━━━━━ Available data ━━━━━

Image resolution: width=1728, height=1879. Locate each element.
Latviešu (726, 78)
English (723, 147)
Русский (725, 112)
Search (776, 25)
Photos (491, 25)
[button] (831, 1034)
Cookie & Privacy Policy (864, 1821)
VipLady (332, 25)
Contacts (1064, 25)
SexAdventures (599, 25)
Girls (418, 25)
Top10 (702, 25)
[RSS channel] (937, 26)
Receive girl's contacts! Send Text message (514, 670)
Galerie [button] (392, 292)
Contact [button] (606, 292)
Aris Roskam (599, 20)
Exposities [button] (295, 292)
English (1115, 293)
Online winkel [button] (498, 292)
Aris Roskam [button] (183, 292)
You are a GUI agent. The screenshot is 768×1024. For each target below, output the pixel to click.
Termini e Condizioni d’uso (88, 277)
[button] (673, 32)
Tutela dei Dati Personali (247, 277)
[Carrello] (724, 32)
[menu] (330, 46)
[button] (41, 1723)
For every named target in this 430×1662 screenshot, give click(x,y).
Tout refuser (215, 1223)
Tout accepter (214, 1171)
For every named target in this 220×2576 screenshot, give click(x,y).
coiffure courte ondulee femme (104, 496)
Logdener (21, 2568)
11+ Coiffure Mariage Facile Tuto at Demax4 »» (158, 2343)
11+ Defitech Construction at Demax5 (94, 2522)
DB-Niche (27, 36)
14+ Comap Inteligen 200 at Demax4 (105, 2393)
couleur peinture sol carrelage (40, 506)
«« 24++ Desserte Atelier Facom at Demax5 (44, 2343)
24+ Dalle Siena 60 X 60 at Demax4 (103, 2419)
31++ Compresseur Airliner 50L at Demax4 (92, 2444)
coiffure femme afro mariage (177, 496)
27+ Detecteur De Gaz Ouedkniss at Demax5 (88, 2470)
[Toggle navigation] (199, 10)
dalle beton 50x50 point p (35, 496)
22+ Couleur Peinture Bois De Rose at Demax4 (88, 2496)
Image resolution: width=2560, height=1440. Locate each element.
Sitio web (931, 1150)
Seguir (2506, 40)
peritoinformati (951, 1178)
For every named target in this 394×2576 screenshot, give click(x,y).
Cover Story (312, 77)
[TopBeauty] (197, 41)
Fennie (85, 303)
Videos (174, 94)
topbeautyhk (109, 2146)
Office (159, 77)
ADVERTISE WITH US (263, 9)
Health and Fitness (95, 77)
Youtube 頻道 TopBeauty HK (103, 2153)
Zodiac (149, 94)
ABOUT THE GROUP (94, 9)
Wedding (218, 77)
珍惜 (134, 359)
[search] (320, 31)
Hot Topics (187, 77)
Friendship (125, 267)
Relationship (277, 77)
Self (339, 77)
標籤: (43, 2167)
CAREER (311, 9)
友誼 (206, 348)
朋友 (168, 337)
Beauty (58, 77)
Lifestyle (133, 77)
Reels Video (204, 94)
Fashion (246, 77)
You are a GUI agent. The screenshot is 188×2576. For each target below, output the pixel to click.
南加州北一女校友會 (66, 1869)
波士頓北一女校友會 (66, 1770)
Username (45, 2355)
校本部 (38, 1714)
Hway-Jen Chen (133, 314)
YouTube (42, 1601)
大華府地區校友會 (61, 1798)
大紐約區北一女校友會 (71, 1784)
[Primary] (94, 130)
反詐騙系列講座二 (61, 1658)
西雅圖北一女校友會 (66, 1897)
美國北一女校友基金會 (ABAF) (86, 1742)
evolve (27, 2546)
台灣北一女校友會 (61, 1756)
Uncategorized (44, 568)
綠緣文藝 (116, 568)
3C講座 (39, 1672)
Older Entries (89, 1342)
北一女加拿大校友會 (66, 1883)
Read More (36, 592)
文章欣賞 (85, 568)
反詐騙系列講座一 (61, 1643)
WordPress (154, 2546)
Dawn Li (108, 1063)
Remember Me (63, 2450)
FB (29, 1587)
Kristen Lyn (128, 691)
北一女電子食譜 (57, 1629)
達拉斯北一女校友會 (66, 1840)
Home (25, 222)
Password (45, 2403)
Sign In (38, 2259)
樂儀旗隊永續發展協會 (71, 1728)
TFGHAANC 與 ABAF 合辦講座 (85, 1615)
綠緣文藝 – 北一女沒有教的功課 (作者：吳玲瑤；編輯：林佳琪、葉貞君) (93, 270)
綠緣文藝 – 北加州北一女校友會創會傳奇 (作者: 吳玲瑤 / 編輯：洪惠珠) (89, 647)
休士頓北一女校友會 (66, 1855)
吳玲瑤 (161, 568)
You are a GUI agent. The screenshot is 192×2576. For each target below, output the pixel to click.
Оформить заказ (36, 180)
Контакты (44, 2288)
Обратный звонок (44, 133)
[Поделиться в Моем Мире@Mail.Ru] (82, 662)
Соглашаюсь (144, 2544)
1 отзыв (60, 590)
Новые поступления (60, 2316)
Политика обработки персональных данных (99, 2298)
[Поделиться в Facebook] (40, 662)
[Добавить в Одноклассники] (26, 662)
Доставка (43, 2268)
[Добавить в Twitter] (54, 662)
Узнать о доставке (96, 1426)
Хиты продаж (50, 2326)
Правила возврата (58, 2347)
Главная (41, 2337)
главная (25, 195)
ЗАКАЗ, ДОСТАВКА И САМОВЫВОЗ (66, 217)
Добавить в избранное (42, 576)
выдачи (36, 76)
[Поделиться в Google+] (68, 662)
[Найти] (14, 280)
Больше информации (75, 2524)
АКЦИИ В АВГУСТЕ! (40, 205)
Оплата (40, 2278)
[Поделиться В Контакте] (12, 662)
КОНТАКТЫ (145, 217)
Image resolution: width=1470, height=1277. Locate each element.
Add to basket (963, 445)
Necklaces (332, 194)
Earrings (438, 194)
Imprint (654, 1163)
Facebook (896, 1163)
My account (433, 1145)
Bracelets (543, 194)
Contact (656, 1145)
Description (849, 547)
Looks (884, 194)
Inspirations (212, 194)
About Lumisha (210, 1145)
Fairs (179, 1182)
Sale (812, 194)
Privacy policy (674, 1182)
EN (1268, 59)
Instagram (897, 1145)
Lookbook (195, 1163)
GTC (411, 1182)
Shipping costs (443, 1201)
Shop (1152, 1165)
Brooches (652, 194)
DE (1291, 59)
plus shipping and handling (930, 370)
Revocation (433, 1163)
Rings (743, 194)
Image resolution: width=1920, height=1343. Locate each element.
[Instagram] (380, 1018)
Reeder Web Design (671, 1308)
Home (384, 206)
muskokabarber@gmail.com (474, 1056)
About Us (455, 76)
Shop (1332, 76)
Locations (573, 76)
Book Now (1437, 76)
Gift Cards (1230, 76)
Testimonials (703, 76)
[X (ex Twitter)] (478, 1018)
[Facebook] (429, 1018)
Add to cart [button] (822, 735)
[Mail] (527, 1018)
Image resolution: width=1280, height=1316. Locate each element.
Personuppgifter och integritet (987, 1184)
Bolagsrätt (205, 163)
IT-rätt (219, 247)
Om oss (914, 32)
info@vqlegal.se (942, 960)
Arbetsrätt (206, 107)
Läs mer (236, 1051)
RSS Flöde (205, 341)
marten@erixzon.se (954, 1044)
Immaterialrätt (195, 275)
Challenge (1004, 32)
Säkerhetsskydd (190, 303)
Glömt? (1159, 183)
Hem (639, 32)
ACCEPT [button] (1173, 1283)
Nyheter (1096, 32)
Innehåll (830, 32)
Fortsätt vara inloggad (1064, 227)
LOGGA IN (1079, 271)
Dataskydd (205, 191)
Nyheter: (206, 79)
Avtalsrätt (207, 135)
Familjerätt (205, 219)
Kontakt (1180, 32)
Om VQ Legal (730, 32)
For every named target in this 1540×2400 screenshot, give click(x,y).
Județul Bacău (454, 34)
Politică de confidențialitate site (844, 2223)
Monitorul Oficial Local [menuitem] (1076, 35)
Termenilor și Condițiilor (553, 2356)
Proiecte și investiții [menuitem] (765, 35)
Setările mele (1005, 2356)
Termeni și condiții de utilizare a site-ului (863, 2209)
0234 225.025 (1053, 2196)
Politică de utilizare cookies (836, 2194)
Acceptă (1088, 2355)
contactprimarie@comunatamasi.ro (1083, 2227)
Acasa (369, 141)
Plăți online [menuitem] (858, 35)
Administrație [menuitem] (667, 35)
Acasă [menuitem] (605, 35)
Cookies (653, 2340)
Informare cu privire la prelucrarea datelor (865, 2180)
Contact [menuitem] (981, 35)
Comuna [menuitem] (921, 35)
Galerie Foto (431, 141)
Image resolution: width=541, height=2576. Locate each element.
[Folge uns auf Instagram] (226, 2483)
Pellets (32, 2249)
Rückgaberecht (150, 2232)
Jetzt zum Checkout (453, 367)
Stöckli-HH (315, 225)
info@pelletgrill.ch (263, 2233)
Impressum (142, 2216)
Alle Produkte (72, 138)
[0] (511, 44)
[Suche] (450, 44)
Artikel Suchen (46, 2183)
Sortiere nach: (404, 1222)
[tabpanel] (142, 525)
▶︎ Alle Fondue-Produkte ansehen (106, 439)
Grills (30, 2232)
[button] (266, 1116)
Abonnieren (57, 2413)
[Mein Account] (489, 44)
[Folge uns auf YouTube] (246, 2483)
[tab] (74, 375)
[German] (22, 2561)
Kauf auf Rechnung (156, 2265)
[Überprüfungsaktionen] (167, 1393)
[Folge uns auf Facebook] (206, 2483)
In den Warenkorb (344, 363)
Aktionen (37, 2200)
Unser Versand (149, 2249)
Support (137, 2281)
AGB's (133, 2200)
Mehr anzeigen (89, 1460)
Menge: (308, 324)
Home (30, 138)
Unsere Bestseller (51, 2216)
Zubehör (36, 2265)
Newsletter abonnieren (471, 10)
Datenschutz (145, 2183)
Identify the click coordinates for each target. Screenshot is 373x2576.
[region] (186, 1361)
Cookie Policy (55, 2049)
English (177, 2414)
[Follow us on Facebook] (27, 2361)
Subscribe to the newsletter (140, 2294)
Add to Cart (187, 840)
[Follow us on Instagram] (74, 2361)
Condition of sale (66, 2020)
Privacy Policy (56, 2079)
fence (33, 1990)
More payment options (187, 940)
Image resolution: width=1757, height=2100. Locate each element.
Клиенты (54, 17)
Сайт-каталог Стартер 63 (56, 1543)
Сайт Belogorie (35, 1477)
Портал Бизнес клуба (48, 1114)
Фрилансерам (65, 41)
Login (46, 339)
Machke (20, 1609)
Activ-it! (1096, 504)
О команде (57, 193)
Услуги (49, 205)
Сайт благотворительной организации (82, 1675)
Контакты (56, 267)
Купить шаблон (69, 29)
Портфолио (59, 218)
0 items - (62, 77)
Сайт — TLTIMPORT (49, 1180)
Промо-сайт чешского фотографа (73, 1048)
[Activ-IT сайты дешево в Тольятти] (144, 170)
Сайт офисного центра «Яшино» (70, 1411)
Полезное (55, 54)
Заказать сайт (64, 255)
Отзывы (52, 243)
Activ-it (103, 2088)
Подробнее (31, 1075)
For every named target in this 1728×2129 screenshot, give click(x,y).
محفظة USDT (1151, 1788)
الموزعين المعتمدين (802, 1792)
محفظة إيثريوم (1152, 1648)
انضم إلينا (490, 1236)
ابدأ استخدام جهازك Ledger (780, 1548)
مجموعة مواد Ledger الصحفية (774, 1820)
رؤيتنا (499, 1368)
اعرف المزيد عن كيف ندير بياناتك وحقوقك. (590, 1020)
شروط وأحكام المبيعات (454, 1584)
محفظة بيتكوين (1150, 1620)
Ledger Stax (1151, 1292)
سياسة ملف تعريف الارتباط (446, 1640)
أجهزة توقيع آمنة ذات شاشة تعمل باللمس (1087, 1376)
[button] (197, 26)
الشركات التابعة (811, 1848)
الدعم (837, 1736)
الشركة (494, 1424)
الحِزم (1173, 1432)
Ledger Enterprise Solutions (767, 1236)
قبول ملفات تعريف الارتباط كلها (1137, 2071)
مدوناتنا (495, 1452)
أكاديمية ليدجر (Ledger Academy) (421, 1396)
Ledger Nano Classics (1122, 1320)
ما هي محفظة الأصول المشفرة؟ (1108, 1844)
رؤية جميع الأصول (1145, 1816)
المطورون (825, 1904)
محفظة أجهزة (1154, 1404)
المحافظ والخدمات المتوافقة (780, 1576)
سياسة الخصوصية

━━━━━

Among the lines of the data, identify those with the word "resolution". Copy each of them.

Image resolution: width=1728, height=1879. Locate each element.
Image resolution: width=2560, height=1440. Locate each element.
Image resolution: width=1470, height=1277. Locate each element.
Image resolution: width=1920, height=1343. Locate each element.
Image resolution: width=1280, height=1316. Locate each element.
Image resolution: width=541, height=2576. Locate each element.
Image resolution: width=1757, height=2100. Locate each element.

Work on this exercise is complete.